[Direction]: Count the lines in the data that contain the string "width", matching case exactly. Reply with the number alone.

[Data for this task]:
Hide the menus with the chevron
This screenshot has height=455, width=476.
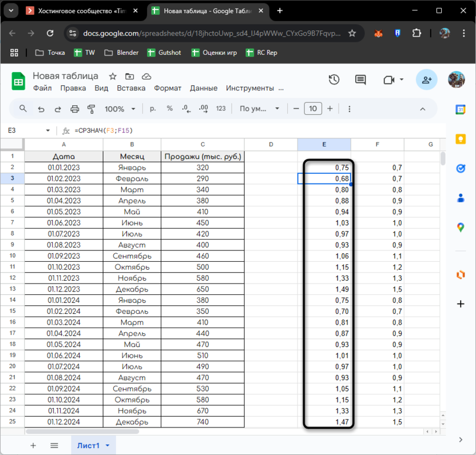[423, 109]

---

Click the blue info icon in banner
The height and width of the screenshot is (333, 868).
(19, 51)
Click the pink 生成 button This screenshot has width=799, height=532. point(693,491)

---

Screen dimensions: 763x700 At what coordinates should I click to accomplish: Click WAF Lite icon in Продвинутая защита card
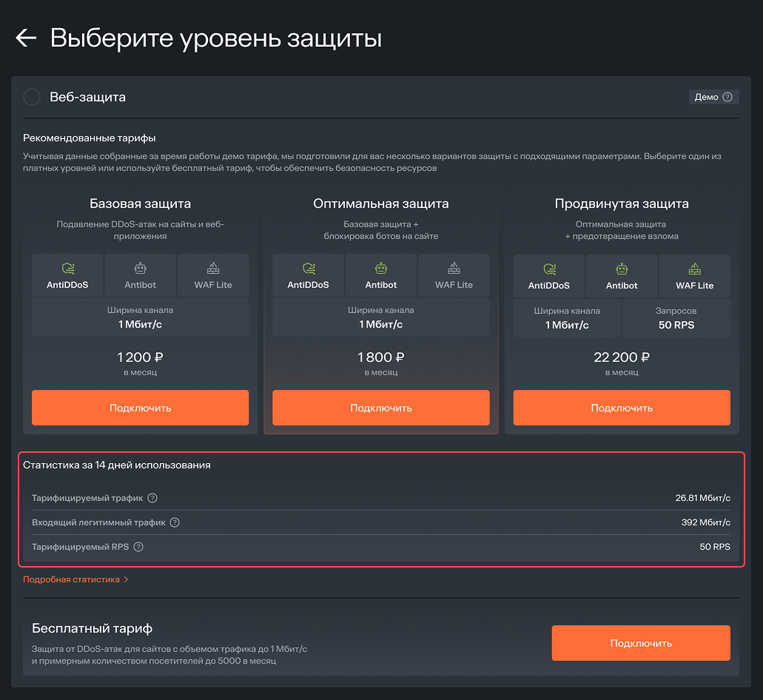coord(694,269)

[Output of the exercise]: 3